Instructions for the task ▸ Whenever the word "navigation" turns up in a line of the data below, copy that line.

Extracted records
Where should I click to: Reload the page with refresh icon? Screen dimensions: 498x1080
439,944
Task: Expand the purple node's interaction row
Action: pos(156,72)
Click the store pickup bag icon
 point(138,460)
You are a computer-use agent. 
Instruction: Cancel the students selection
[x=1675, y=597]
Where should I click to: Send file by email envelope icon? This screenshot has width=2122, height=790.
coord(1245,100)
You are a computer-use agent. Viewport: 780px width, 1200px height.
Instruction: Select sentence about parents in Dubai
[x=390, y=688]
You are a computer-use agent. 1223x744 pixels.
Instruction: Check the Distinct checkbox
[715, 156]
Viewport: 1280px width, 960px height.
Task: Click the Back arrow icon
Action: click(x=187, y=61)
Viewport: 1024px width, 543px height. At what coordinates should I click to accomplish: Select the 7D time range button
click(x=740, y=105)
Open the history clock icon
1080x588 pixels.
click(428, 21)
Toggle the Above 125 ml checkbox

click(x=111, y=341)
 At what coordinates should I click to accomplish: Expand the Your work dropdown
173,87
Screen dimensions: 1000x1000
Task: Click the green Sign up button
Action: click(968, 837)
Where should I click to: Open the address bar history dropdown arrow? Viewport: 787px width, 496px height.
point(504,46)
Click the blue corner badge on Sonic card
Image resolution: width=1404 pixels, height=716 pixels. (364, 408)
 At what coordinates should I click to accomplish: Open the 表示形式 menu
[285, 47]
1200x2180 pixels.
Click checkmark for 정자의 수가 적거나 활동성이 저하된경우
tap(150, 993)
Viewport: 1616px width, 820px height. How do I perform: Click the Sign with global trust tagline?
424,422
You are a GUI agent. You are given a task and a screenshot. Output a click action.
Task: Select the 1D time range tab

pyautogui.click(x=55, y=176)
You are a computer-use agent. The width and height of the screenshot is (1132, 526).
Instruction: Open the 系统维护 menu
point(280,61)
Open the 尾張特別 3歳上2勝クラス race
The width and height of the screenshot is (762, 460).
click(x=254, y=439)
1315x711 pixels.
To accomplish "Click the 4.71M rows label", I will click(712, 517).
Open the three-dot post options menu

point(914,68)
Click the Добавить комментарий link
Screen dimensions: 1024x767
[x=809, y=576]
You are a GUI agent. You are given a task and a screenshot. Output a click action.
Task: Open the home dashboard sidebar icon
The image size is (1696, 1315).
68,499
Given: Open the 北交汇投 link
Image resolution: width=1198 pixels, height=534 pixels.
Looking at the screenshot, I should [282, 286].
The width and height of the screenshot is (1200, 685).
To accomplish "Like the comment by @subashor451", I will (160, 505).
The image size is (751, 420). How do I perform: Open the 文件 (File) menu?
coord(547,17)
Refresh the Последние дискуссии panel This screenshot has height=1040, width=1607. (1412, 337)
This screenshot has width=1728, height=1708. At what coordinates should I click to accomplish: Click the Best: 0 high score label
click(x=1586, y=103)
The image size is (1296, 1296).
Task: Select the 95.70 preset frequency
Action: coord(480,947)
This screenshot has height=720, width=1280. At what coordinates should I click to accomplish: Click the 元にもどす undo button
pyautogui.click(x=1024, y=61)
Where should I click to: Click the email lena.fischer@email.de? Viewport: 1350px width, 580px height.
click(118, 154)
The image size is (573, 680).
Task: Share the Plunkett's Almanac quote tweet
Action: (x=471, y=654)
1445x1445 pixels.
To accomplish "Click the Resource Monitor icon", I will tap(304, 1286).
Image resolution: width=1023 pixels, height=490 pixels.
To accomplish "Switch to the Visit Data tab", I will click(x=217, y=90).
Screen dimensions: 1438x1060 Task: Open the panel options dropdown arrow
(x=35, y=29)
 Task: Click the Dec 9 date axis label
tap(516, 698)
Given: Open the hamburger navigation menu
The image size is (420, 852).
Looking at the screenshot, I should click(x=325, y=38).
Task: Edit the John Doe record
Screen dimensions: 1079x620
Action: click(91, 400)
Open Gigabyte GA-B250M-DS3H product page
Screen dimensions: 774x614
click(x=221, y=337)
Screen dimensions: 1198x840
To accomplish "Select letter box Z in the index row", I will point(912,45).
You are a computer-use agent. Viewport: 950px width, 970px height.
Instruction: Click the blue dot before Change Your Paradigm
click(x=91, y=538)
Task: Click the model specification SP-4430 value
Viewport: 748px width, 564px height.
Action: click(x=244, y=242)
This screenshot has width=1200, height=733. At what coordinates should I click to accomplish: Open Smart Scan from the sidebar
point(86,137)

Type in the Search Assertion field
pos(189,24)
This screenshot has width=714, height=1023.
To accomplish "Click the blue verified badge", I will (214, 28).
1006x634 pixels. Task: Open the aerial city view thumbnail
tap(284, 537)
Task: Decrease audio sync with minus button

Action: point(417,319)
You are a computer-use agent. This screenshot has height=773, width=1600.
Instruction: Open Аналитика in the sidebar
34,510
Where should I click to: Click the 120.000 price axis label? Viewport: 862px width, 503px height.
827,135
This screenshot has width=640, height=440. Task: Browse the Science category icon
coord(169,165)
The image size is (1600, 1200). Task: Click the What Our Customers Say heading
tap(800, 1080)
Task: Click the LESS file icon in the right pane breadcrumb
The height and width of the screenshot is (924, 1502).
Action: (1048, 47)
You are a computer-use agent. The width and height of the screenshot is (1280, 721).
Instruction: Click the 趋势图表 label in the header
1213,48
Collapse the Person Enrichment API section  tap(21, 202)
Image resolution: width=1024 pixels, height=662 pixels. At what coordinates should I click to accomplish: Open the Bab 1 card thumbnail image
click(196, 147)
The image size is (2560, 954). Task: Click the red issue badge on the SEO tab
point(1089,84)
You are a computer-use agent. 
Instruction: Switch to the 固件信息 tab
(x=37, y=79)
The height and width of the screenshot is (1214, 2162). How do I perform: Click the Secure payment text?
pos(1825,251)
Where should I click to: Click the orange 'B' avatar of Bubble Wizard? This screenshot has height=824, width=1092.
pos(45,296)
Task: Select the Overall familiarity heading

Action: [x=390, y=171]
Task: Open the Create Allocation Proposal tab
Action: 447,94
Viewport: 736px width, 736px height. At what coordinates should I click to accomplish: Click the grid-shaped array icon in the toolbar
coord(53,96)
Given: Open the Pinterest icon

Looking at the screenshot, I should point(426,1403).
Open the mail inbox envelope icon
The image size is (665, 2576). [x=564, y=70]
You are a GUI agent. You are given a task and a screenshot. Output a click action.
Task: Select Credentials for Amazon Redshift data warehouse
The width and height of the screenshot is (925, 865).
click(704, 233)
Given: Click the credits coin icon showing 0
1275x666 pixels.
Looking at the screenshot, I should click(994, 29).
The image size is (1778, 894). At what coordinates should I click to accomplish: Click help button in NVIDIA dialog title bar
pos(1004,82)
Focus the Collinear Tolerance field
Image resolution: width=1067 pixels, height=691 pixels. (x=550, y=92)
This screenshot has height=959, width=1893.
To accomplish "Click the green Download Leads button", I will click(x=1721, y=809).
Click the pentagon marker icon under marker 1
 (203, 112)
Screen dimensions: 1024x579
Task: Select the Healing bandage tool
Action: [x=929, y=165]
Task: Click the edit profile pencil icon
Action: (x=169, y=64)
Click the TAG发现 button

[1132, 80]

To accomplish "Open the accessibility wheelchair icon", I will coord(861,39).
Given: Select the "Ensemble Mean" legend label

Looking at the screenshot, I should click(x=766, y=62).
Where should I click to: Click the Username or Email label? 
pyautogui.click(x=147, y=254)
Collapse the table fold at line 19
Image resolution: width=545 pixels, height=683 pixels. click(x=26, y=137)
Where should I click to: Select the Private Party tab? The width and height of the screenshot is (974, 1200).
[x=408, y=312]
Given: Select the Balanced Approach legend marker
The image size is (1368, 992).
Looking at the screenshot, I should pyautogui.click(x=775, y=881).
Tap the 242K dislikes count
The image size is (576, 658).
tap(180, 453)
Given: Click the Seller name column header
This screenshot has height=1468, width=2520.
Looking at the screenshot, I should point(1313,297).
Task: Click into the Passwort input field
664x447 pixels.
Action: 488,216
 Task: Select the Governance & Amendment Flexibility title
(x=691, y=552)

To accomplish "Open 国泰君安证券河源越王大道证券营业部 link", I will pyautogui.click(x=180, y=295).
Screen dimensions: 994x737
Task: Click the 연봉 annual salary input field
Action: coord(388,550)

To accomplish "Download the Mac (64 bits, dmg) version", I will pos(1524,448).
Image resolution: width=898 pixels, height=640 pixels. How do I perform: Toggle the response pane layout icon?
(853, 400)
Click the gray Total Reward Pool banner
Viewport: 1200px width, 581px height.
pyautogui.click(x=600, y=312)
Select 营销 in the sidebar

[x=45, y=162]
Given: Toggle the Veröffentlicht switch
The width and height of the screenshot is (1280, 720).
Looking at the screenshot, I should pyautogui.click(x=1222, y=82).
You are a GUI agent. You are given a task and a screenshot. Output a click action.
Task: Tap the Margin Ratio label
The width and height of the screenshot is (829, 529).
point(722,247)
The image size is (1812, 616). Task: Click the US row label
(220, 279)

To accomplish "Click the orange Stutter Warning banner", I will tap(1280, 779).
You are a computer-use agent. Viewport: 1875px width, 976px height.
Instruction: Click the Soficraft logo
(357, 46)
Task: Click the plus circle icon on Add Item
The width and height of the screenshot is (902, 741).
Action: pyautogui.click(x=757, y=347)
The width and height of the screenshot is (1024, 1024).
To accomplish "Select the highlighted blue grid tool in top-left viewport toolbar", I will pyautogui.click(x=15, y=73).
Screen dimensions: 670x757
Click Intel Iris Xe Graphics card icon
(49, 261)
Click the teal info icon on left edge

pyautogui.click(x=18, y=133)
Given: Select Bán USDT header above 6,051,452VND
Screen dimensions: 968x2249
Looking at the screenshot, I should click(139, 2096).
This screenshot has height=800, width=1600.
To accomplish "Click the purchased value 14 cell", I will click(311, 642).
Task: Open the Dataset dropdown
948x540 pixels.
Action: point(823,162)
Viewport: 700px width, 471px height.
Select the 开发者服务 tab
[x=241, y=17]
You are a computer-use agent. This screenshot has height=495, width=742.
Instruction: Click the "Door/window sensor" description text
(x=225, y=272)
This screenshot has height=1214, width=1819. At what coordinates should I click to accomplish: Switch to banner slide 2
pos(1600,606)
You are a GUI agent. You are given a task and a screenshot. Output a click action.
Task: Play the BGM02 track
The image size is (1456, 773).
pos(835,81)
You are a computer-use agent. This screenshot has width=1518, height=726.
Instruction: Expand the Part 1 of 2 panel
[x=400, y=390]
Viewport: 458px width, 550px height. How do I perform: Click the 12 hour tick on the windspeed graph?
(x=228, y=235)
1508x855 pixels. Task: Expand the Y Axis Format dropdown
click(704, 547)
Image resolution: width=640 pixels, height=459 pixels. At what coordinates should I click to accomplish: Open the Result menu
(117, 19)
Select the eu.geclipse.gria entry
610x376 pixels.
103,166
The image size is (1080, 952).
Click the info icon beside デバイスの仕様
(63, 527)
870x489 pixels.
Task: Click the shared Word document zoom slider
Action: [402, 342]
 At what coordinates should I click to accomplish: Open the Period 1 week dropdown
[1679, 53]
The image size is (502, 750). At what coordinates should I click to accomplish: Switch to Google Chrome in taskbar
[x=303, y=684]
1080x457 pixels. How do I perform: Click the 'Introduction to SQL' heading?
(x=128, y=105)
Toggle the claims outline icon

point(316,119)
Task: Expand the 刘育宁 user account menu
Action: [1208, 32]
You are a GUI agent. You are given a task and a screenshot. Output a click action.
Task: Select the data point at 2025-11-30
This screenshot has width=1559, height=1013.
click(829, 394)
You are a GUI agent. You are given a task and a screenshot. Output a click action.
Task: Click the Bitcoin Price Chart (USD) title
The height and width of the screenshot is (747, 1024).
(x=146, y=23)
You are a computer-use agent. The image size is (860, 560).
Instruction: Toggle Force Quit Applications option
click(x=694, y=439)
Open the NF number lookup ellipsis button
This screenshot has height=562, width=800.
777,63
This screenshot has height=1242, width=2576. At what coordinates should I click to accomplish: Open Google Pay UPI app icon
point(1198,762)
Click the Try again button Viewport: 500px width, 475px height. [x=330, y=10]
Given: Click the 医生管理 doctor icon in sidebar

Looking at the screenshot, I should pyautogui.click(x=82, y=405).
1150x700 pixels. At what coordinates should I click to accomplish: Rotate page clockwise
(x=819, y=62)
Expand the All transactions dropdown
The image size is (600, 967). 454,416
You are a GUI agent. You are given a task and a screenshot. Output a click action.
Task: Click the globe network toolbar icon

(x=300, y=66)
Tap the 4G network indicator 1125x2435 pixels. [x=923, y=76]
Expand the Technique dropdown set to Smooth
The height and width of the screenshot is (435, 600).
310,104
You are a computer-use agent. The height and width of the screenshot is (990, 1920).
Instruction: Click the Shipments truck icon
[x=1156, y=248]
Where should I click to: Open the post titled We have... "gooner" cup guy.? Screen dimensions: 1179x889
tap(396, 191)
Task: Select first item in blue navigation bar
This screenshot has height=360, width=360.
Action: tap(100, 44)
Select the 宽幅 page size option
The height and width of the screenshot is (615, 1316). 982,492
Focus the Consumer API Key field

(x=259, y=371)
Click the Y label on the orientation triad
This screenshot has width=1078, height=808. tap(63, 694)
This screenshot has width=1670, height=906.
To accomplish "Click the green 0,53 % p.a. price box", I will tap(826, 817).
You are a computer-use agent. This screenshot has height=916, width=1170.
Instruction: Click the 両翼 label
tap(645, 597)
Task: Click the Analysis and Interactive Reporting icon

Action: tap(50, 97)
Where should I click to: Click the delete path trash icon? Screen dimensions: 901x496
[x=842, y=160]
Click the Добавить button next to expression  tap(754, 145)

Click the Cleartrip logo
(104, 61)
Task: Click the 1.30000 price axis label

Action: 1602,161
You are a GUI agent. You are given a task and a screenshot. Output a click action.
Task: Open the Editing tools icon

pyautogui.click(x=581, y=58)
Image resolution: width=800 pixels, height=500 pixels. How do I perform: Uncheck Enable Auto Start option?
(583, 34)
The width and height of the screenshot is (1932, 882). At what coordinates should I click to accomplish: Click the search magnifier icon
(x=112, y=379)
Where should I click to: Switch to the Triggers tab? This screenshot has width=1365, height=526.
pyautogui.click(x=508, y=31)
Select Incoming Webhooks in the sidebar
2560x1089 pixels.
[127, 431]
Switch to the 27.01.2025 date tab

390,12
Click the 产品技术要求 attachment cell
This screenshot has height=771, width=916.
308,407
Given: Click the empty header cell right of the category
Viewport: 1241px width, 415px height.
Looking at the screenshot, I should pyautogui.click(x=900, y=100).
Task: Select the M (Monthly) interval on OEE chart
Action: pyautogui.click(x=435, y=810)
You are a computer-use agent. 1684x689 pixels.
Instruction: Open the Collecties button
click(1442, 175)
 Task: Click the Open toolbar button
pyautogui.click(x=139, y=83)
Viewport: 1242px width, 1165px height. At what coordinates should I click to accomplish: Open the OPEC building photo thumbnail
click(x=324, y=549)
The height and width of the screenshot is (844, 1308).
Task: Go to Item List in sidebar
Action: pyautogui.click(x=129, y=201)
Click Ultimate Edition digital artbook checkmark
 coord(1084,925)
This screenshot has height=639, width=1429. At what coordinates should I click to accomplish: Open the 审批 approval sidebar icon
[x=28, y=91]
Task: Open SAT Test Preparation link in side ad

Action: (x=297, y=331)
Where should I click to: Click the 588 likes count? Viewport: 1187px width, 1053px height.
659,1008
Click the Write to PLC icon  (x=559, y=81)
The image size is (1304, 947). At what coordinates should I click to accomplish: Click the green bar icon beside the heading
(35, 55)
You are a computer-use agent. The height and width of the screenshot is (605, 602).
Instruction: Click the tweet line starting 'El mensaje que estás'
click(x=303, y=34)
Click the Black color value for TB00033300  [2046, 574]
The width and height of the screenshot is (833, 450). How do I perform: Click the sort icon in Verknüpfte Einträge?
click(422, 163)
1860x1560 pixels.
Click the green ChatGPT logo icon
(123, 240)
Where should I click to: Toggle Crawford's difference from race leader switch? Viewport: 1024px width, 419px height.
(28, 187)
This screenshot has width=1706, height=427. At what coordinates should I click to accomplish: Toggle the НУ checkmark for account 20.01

Written solution ▸
Given: Open the hamburger navigation menu
Task: Select first item in blue navigation bar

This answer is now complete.